== Segment start ==
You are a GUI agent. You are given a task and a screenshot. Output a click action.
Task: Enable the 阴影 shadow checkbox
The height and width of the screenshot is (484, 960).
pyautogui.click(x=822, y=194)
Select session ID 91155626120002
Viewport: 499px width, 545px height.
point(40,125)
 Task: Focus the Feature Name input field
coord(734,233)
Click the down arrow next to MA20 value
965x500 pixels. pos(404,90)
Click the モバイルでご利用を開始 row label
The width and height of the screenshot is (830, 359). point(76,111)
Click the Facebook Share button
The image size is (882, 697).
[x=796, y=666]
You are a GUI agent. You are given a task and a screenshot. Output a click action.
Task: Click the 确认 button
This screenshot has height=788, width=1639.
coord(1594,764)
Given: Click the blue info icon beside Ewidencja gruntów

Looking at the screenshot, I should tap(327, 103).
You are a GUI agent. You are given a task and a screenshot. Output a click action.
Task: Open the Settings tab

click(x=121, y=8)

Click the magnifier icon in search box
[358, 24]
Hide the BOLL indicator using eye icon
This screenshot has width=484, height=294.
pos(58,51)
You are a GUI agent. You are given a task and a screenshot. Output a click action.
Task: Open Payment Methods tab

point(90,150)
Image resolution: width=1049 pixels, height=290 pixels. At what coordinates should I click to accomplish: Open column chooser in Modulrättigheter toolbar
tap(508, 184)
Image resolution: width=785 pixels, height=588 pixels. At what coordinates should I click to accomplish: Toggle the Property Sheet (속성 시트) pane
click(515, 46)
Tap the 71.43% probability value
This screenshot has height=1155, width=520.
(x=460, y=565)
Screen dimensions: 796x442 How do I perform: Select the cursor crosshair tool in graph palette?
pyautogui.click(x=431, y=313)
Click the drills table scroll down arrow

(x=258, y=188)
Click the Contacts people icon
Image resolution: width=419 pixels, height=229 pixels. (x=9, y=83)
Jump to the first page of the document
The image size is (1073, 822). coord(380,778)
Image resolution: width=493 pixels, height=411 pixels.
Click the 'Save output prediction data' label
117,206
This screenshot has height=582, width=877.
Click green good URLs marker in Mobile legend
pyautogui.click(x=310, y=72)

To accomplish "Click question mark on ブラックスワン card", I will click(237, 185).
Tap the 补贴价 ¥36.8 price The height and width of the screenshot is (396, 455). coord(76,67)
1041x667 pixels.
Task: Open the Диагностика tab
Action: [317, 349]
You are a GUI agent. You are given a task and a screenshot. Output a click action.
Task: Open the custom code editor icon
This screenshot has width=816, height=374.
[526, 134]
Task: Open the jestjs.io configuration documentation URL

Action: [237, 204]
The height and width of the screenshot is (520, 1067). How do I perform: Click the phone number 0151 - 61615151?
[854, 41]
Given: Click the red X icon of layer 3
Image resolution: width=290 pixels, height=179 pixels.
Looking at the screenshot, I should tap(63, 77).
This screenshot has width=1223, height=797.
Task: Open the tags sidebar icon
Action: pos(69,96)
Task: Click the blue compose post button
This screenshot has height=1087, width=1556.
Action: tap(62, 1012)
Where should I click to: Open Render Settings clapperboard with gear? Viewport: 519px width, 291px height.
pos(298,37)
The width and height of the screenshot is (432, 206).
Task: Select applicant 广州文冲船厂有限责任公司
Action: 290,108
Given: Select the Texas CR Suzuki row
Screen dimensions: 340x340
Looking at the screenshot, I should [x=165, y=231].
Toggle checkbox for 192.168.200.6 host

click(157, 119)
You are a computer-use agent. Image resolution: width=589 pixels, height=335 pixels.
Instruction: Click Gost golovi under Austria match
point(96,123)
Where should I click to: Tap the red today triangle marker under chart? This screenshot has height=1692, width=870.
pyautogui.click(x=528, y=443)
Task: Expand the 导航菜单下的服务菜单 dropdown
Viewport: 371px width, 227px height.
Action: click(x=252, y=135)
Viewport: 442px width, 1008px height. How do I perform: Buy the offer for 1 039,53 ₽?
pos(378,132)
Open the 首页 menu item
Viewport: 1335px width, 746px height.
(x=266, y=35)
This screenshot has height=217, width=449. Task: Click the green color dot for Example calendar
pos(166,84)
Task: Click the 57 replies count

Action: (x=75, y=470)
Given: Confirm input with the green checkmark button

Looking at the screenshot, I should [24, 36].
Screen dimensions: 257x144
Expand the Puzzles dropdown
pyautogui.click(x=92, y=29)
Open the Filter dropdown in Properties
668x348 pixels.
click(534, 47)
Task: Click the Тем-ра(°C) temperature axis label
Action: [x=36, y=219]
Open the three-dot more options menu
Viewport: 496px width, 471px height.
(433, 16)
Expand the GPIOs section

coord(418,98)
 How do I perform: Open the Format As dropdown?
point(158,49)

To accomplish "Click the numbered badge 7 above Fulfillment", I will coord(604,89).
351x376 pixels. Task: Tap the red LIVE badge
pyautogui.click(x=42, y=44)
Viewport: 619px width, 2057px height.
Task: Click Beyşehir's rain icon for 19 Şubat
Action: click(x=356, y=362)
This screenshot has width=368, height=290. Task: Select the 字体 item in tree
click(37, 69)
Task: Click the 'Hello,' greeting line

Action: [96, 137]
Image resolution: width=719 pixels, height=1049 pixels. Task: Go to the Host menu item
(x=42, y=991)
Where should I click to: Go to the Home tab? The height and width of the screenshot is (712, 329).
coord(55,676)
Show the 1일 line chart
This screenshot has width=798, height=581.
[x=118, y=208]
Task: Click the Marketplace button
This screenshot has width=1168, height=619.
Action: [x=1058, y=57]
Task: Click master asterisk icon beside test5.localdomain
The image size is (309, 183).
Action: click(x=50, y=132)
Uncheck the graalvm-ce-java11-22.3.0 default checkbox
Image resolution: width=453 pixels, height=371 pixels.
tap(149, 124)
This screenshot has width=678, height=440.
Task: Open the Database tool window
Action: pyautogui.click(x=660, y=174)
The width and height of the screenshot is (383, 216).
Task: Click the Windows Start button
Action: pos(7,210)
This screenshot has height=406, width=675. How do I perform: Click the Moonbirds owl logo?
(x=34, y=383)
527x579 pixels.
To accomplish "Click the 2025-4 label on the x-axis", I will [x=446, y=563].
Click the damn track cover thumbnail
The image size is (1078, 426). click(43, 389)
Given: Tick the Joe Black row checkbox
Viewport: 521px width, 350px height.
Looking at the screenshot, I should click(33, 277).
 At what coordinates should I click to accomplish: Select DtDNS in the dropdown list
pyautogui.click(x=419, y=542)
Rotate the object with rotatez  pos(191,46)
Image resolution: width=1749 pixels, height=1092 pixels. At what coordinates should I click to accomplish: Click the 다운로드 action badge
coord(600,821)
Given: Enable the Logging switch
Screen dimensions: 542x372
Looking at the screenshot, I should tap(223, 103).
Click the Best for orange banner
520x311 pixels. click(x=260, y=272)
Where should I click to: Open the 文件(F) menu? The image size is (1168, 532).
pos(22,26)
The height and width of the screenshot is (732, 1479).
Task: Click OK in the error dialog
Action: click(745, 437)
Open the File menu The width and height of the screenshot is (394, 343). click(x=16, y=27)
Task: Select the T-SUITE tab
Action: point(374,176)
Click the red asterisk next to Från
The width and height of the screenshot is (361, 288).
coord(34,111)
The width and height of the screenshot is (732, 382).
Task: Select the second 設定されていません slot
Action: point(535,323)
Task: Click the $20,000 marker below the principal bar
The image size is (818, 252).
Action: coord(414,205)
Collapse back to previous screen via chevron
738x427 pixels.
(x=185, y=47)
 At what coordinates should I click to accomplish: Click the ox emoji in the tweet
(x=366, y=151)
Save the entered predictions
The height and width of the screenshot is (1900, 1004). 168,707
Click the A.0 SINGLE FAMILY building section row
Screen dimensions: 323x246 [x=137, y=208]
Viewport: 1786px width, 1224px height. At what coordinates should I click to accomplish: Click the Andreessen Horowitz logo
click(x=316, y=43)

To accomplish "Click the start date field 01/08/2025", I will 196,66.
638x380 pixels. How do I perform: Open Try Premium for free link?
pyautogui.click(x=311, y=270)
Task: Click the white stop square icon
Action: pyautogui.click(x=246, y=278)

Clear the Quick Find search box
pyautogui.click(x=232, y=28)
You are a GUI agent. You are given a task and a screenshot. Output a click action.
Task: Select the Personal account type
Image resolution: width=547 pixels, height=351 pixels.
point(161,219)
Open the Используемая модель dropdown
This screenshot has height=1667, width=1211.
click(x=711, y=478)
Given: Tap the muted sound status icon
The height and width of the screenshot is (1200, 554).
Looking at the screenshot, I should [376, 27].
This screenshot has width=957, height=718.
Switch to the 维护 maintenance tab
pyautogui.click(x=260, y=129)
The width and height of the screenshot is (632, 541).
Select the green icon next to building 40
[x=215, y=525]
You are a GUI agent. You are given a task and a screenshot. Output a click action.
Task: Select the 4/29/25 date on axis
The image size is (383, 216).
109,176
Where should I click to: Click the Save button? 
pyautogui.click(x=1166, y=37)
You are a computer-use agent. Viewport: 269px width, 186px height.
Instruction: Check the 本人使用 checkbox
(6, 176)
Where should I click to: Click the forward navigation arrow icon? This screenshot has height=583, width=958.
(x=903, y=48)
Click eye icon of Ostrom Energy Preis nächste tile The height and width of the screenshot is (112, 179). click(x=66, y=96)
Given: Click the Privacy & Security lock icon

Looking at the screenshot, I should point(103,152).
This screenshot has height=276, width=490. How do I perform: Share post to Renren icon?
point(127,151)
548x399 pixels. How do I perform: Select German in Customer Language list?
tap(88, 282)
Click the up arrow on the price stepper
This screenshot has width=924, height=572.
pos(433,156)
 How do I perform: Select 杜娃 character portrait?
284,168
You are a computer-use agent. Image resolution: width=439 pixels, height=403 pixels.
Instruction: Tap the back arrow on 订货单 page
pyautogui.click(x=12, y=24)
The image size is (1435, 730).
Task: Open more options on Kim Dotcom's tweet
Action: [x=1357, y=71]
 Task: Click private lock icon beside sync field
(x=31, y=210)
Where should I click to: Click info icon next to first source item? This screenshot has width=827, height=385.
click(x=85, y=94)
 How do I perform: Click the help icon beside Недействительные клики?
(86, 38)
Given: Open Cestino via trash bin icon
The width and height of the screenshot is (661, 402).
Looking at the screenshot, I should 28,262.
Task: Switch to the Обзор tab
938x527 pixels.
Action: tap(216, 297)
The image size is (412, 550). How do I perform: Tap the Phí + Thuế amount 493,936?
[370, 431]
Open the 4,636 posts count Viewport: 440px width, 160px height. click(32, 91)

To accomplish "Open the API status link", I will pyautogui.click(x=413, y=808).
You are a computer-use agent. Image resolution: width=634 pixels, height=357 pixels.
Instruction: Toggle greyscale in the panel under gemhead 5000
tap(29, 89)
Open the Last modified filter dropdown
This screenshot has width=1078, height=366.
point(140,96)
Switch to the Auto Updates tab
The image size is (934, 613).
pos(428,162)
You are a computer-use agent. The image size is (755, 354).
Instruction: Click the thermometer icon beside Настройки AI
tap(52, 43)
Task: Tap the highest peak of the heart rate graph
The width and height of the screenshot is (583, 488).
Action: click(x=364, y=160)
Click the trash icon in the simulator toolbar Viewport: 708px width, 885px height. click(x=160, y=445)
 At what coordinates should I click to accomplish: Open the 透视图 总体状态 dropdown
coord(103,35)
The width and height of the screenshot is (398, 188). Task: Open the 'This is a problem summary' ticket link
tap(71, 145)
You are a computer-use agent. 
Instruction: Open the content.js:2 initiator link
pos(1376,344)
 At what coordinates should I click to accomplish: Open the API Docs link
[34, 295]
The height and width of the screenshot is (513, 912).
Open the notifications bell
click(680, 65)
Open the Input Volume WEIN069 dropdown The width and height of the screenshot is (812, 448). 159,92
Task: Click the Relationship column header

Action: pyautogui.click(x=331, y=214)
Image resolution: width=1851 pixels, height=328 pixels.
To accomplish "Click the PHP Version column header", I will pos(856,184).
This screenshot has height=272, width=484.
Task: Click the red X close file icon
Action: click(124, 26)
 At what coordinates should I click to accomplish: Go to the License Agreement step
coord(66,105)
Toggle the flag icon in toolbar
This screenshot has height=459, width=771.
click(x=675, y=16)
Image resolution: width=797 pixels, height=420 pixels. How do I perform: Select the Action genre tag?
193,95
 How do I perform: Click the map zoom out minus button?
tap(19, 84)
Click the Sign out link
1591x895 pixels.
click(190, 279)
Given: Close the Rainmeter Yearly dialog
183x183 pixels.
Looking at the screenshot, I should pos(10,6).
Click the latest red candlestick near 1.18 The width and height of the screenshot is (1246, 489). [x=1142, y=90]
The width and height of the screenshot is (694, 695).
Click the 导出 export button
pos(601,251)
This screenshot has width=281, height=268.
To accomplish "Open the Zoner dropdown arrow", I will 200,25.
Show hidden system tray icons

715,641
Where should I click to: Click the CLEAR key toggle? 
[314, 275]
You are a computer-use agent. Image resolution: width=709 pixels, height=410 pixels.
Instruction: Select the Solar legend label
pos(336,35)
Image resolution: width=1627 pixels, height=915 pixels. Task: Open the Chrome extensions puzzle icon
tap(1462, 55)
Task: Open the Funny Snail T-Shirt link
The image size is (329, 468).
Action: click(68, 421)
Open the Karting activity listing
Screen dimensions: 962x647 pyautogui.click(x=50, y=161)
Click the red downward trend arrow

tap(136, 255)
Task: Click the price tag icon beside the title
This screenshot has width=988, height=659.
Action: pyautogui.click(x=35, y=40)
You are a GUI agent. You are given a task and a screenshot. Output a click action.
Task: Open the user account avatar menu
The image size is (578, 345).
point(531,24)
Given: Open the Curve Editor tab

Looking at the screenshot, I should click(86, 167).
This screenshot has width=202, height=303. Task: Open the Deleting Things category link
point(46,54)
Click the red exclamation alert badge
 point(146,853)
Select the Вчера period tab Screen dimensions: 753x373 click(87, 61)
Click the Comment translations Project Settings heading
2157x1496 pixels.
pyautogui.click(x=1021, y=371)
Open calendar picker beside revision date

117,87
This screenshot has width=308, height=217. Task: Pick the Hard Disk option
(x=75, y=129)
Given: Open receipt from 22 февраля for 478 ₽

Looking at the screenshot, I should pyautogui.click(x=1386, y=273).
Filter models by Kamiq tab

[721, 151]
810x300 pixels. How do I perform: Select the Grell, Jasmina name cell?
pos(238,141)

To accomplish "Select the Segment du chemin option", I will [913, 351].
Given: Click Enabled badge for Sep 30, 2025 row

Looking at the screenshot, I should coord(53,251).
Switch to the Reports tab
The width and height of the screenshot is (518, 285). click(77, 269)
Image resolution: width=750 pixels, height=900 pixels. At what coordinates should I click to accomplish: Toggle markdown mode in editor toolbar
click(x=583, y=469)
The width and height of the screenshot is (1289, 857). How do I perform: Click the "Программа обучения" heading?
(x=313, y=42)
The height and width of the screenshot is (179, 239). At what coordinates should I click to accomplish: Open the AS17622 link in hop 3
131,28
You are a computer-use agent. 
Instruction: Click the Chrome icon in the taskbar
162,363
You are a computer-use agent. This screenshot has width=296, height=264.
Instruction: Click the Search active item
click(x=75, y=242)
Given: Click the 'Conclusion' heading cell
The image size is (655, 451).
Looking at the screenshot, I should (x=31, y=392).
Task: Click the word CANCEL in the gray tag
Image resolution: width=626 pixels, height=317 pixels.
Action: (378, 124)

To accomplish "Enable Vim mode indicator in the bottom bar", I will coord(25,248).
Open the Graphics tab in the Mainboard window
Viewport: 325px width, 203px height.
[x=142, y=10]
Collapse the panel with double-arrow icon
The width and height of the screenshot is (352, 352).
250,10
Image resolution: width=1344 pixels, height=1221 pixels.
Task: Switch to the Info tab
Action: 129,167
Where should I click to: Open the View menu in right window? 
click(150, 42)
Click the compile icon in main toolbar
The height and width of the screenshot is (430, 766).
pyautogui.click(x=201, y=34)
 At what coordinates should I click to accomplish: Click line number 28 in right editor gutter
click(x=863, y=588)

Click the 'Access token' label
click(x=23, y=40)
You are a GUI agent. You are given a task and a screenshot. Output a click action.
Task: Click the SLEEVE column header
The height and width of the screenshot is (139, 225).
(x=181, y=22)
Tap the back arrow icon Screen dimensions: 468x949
== Segment end ==
PROBLEM DESCRIPTION:
Within the material above, transcribe exactly the lines that run from the line holding "Task: Open the custom code editor icon" through the line holding "Open the three-dot more options menu".

RESULT FOR THIS EXERCISE:
Task: Open the custom code editor icon
This screenshot has width=816, height=374.
[526, 134]
Task: Open the jestjs.io configuration documentation URL

Action: [237, 204]
The height and width of the screenshot is (520, 1067). How do I perform: Click the phone number 0151 - 61615151?
[854, 41]
Given: Click the red X icon of layer 3
Image resolution: width=290 pixels, height=179 pixels.
Looking at the screenshot, I should tap(63, 77).
This screenshot has width=1223, height=797.
Task: Open the tags sidebar icon
Action: pos(69,96)
Task: Click the blue compose post button
This screenshot has height=1087, width=1556.
Action: tap(62, 1012)
Where should I click to: Open Render Settings clapperboard with gear? Viewport: 519px width, 291px height.
pos(298,37)
The width and height of the screenshot is (432, 206).
Task: Select applicant 广州文冲船厂有限责任公司
Action: 290,108
Given: Select the Texas CR Suzuki row
Screen dimensions: 340x340
Looking at the screenshot, I should [x=165, y=231].
Toggle checkbox for 192.168.200.6 host

click(157, 119)
You are a computer-use agent. Image resolution: width=589 pixels, height=335 pixels.
Instruction: Click Gost golovi under Austria match
point(96,123)
Where should I click to: Tap the red today triangle marker under chart? This screenshot has height=1692, width=870.
pyautogui.click(x=528, y=443)
Task: Expand the 导航菜单下的服务菜单 dropdown
Viewport: 371px width, 227px height.
Action: click(x=252, y=135)
Viewport: 442px width, 1008px height. How do I perform: Buy the offer for 1 039,53 ₽?
pos(378,132)
Open the 首页 menu item
Viewport: 1335px width, 746px height.
(x=266, y=35)
This screenshot has height=217, width=449. Task: Click the green color dot for Example calendar
pos(166,84)
Task: Click the 57 replies count

Action: (x=75, y=470)
Given: Confirm input with the green checkmark button

Looking at the screenshot, I should [24, 36].
Screen dimensions: 257x144
Expand the Puzzles dropdown
pyautogui.click(x=92, y=29)
Open the Filter dropdown in Properties
668x348 pixels.
click(534, 47)
Task: Click the Тем-ра(°C) temperature axis label
Action: [x=36, y=219]
Open the three-dot more options menu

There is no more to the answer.